## Goal of the exercise:
Could you set down exactly the lines in the records below between the line holding "Open the hamburger" and the line holding "Task: Select Synced folders in the sidebar", inclusive?
#### The records
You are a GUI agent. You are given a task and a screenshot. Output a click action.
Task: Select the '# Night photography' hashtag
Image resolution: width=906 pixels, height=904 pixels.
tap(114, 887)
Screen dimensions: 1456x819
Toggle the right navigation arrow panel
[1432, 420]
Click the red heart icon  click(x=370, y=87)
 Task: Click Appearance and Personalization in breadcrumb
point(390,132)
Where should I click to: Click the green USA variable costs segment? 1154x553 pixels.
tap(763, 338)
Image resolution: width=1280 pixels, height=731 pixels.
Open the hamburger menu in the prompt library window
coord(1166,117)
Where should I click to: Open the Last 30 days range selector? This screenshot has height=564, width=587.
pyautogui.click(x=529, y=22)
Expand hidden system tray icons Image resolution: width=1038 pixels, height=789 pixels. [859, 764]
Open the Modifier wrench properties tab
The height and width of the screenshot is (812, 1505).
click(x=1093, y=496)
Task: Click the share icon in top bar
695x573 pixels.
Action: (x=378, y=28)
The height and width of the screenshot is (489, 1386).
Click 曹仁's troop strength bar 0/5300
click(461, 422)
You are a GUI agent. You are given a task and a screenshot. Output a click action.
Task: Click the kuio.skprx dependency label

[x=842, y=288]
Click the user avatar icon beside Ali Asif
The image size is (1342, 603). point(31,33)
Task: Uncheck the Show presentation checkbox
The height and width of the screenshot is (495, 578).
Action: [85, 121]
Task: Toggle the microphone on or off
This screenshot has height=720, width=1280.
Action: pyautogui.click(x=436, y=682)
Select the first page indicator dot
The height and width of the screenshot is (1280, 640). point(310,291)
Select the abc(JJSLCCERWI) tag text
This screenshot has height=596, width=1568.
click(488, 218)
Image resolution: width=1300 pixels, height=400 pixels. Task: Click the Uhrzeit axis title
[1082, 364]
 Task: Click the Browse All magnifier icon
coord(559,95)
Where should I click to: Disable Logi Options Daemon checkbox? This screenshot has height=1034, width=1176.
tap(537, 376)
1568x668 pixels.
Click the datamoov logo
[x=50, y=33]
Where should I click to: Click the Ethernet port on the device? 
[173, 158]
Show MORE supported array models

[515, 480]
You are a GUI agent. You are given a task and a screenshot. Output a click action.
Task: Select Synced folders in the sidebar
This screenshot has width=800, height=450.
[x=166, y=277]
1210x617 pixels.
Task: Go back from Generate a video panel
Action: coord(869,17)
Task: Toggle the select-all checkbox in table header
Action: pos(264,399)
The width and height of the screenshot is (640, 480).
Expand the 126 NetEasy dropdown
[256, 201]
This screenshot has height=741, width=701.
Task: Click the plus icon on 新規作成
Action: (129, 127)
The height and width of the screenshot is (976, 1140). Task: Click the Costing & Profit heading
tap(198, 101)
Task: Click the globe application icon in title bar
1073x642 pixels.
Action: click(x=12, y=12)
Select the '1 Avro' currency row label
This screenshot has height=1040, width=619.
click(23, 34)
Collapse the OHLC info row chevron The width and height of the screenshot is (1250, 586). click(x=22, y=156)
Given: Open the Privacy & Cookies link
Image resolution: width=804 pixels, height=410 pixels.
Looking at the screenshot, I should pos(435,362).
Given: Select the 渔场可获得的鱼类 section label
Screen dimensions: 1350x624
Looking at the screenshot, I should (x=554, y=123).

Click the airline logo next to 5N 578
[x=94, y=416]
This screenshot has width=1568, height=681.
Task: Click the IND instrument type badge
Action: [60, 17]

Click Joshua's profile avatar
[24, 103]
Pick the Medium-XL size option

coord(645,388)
########
## Solution to this problem:
Open the hamburger menu in the prompt library window
coord(1166,117)
Where should I click to: Open the Last 30 days range selector? This screenshot has height=564, width=587.
pyautogui.click(x=529, y=22)
Expand hidden system tray icons Image resolution: width=1038 pixels, height=789 pixels. [859, 764]
Open the Modifier wrench properties tab
The height and width of the screenshot is (812, 1505).
click(x=1093, y=496)
Task: Click the share icon in top bar
695x573 pixels.
Action: (x=378, y=28)
The height and width of the screenshot is (489, 1386).
Click 曹仁's troop strength bar 0/5300
click(461, 422)
You are a GUI agent. You are given a task and a screenshot. Output a click action.
Task: Click the kuio.skprx dependency label

[x=842, y=288]
Click the user avatar icon beside Ali Asif
The image size is (1342, 603). point(31,33)
Task: Uncheck the Show presentation checkbox
The height and width of the screenshot is (495, 578).
Action: [85, 121]
Task: Toggle the microphone on or off
This screenshot has height=720, width=1280.
Action: pyautogui.click(x=436, y=682)
Select the first page indicator dot
The height and width of the screenshot is (1280, 640). point(310,291)
Select the abc(JJSLCCERWI) tag text
This screenshot has height=596, width=1568.
click(488, 218)
Image resolution: width=1300 pixels, height=400 pixels. Task: Click the Uhrzeit axis title
[1082, 364]
 Task: Click the Browse All magnifier icon
coord(559,95)
Where should I click to: Disable Logi Options Daemon checkbox? This screenshot has height=1034, width=1176.
tap(537, 376)
1568x668 pixels.
Click the datamoov logo
[x=50, y=33]
Where should I click to: Click the Ethernet port on the device? 
[173, 158]
Show MORE supported array models

[515, 480]
You are a GUI agent. You are given a task and a screenshot. Output a click action.
Task: Select Synced folders in the sidebar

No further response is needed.